What about the second condition? In most textbook, it says
"If $i$ is a Nash equilibrium but not a strict one, then $i$ can still be an ESS if it can invade mutant strategy $j$"
Hmm...invasion...mutants....unfortunately these terminologies are not very meaningful to me without the biological context for which evolutionary game theory is built upon.
Can someone provide an useful analogy or realistic case study to motivate the second condition of ESS?
A strategy is an ESS if it is not profitable for a small fraction of the population to deviate from the societal norm. Think of folks developing software in a research lab. Folks can either use the .NET platform on Windows or the Python platform on Linux. If most folks adopt Linux, then it doesn't make sense for a minority to play Windows. The folks adopting Windows won't be contributing, and evolutionary forces will drive them to adopt Windows.
Intuitively, a societal norm is an ESS if a small fraction of the population can deviate (be it by mistake, experimentation, etc.) and find this deviation not to be profitable. So evolutionary forces drive them back to the ESS.
Note: The definition you provided (the standard textbook definition) works for infinite populations. In finite populations, we do not have this notion of replacement.

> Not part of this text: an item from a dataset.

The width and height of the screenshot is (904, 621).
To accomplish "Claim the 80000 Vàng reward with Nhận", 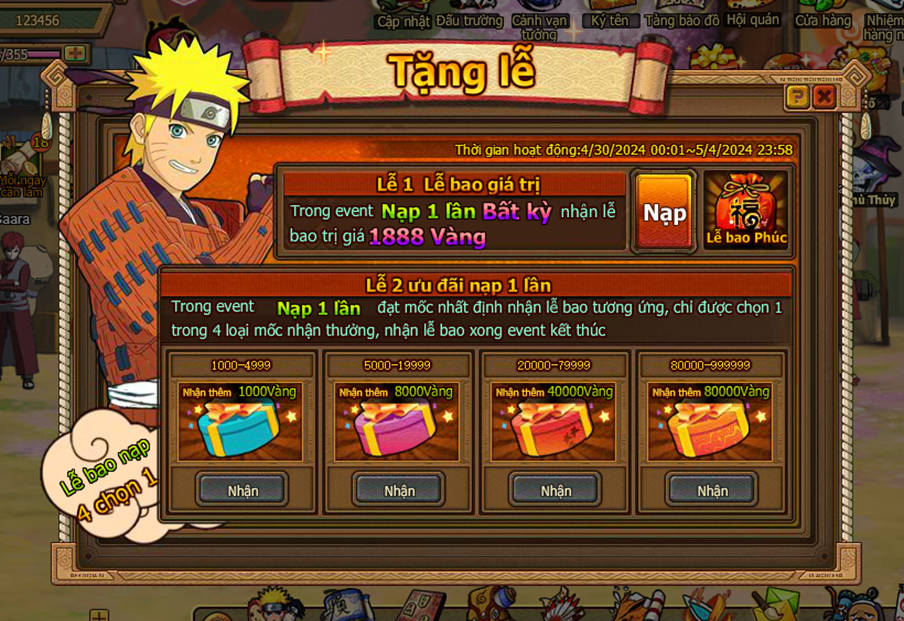I will (712, 490).
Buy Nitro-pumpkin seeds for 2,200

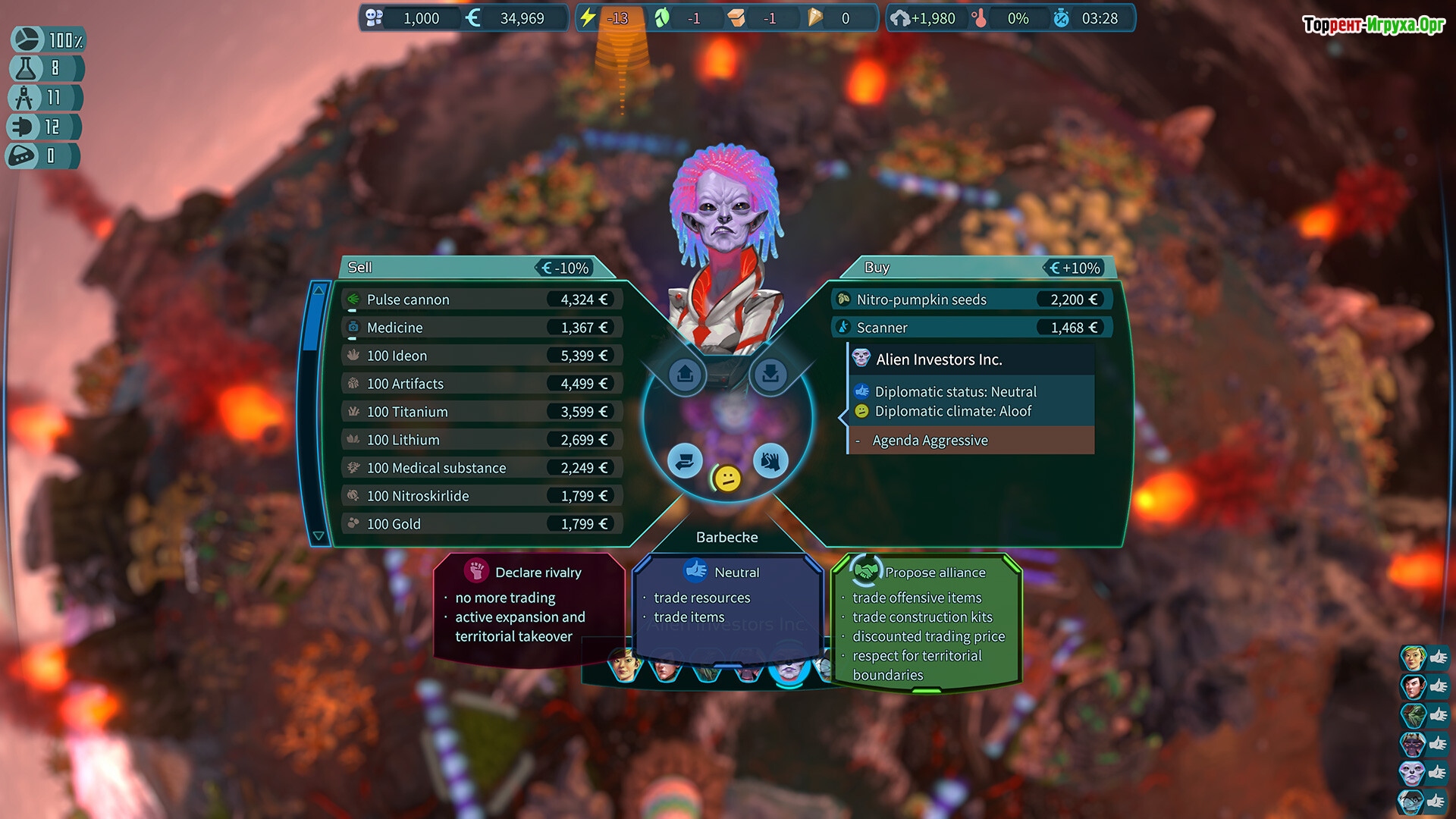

So suppose we have $n$ agents, with $a$ of them programmed to play $A$ and $b$ programmed to play $B$. If we draw an $A$ player, there are $a-1$ remaining $a$ players. So the odds of drawing another $A$ player are lower. This is because agents are not replaced. This blog entry provides a generalized notion of an ESS which converges, and discusses the convergence to a Nash equilibrium.